= Perseus Arm =

One of two major spiral arms of the Milky Way galaxy

Observed structure of the Milky Way's spiral arms.

The Perseus Arm is one of two major spiral arms of the Milky Way galaxy. The second major arm is called the Scutum–Centaurus Arm. The Perseus Arm begins from the distal end of the long Milky Way central bar. Previously thought to be 13,000 light-years away from Earth, research published in 2005 has suggested that it is less than half that distance, estimated at 6,400 light years, from the Solar System.

==Overview==
The Milky Way is a barred spiral galaxy with two major arms and a number of minor arms or spurs. The Perseus Spiral Arm, with a radius of approximately 10.7 kiloparsecs, is located between the minor Cygnus and Carina–Sagittarius Arms. It is named after the Perseus constellation in the direction of which it is seen from Earth.

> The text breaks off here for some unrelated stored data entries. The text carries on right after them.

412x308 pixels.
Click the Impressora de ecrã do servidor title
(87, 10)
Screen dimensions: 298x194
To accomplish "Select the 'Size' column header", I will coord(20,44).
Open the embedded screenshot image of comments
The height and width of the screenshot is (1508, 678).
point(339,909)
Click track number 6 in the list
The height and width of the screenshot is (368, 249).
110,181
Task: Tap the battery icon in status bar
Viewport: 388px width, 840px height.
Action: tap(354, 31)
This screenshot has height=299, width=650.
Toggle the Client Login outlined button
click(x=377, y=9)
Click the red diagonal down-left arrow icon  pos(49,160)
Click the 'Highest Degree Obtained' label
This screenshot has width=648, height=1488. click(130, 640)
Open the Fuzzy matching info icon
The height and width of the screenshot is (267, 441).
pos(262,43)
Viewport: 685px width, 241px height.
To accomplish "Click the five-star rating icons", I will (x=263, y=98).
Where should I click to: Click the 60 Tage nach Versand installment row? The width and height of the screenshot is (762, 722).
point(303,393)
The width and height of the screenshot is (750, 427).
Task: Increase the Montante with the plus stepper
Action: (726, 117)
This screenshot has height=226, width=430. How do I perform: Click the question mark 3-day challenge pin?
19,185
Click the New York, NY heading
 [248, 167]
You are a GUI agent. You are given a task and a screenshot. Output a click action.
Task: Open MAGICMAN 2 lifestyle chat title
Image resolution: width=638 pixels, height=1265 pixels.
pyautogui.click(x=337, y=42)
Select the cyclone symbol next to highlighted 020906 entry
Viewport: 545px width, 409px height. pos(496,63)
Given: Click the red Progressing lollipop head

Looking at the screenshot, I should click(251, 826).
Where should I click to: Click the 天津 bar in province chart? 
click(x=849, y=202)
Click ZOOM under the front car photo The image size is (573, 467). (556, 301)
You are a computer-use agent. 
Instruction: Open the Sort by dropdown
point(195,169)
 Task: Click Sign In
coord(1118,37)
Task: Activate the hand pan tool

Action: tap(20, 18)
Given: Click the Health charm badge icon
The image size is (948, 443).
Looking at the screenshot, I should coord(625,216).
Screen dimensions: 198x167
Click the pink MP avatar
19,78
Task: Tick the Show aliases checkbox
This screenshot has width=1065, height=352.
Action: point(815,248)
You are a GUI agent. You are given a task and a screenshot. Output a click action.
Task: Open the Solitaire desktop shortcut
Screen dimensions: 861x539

Scientists in two large radio astronomy projects – the Japanese VLBI Exploration of Radio Astrometry (VERA), which launched its efforts in 2001, and the Bar and Spiral Structure Legacy (BeSSeL) Survey, which launched its efforts in 2010, – made great efforts over about 20 years to measure the trigonometric parallaxes toward about 200 water vapor (H_{2}O) and methanol (CH_{3}OH) masers in massive star-forming regions in the Milky Way. They have employed these parallax measurements to delineate the forms of spiral arms from the Galactic longitude 2 to 240 degrees and extended the spiral arm traces into the portion of the Milky Way seen from the Southern Hemisphere using tangencies along some arms based on carbon monoxide emission. The image clearly presents the Milky Way as a barred spiral galaxy with fairly symmetric four major arms and some extra arm segments and spurs.

The Perseus Arm is one of the four major arms. The arm is more than 60 kpc long and about 1 kpc wide, and the spiral extension in the pitch angle is around 9 degrees.

There is speculation that the local spur known as the Orion–Cygnus Arm, which includes the Solar System and Earth and is located inside of the Perseus Arm, or is a branch of it, but this is unconfirmed.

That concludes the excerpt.